The only reason I didn't suggest asking to look after the parrot temporaily first was because I work in dog rescue and a lot of people who have looked after a friend/aquaintances dog for a few weeks have had the dog dumped on them (we get the calls when they then try to rehome the dog as the old owner has not passed on their contact details). I'm not saying that will happen to you but it could so be careful as this happens more than you would think. I obviously don't know the person who owns the bird but they are about to move which would make it easy for them to dump him on you if they were that way inclined (ps not meaning to cause offence at all if as i don't know them).

Mogwai has another good point I was going to make, which is if you havent considered a Macaw before, I mean really had a strong desire to have one and thought about getting one, it's probably best not to get him. Also with the toy destruction that's why I mentioned my neighbours parrots charity shop toys as they are a cheap way of providing toys but yes toys specifically designed for large parrots cost a lot when you need to replace them regularly.
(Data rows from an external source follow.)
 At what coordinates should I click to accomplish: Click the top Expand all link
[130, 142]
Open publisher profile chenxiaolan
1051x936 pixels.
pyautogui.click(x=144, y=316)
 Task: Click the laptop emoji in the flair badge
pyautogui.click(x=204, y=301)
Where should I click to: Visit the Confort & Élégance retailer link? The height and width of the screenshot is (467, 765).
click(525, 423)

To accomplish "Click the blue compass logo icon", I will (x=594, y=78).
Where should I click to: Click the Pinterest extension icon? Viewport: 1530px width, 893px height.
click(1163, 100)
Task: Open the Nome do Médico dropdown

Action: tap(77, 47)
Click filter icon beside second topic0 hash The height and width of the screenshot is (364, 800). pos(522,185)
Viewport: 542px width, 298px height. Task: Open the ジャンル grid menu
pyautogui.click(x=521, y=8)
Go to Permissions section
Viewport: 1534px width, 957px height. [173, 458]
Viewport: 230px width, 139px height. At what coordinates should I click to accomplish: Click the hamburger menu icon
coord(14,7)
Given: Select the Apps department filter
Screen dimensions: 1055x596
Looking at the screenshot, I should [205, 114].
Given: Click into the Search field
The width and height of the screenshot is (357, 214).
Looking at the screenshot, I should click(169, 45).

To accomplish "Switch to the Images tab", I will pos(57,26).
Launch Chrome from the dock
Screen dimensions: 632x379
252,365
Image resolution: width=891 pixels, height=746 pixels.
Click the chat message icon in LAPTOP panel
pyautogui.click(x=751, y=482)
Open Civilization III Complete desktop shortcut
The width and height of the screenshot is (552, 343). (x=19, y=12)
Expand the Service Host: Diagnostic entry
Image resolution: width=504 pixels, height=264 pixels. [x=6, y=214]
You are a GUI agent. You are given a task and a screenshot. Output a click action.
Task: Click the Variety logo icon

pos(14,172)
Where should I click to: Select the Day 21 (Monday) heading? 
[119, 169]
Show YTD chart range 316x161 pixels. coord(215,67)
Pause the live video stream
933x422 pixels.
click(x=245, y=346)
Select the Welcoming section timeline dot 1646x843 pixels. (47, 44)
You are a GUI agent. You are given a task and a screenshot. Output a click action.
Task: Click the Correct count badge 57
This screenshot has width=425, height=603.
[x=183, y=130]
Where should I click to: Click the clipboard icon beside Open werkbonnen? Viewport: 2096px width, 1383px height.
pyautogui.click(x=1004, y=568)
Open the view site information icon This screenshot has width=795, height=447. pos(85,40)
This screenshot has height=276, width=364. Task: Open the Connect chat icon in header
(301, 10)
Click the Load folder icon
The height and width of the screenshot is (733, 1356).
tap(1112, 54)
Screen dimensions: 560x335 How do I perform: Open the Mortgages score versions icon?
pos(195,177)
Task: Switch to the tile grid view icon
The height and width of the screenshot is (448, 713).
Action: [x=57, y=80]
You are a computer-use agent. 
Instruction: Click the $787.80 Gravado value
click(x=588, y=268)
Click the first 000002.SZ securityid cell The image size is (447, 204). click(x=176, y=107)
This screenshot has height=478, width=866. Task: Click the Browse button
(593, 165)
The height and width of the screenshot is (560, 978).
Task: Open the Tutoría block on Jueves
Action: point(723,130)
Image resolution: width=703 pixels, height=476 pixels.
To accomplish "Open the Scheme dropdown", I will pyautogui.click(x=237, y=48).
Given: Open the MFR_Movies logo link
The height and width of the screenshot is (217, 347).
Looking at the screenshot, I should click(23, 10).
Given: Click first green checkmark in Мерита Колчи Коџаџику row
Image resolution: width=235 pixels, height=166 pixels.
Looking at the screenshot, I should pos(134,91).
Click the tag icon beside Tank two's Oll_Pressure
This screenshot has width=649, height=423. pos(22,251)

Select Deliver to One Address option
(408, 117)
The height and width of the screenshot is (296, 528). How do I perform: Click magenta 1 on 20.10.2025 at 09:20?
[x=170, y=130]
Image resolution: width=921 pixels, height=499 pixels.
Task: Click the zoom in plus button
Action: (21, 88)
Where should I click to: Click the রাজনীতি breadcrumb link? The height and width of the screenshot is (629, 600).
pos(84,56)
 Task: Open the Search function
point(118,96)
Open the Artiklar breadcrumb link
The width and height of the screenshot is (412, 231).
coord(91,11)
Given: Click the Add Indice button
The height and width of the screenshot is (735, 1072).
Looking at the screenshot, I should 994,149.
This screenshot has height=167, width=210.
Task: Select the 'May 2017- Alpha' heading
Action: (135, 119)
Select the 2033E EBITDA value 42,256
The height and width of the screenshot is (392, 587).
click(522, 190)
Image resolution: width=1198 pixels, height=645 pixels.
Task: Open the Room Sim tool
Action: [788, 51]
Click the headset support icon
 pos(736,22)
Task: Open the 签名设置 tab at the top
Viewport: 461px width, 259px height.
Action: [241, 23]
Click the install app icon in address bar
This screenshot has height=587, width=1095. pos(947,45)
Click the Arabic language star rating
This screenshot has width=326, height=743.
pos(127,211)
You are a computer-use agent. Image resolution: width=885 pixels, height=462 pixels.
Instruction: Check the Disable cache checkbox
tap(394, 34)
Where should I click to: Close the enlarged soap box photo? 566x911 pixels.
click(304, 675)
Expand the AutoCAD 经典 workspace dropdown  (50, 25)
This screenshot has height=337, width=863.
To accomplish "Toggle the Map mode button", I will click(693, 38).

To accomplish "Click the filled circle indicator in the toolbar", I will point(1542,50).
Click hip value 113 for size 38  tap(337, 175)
Also just incase you were wondering how hard one could bite, try to break a brazil nut that's in it's shell in your bare hands. Bet you can't.... A large macaw can break that with it's beak like it was a cookie.

Have you decided if you are going to have him?


----------



## Ferret Guy (Aug 1, 2011)

if you absolutely love parrots, then you wont regret it. However this parrot will most likely be rather upset for weeks if not months after it separates from its current owner. As said, I would recommend babysitting to see if you like it or not. Everyone always says they are really loud, but until you have heard it for yourself, its indescribable. Seriously, i have a friend who has a green wing and by god can it shout. louder than a rock concert. Although i am yet to be bitten, he assures me its deadly! haha "Bolt-cutter with wings":lol2:


----------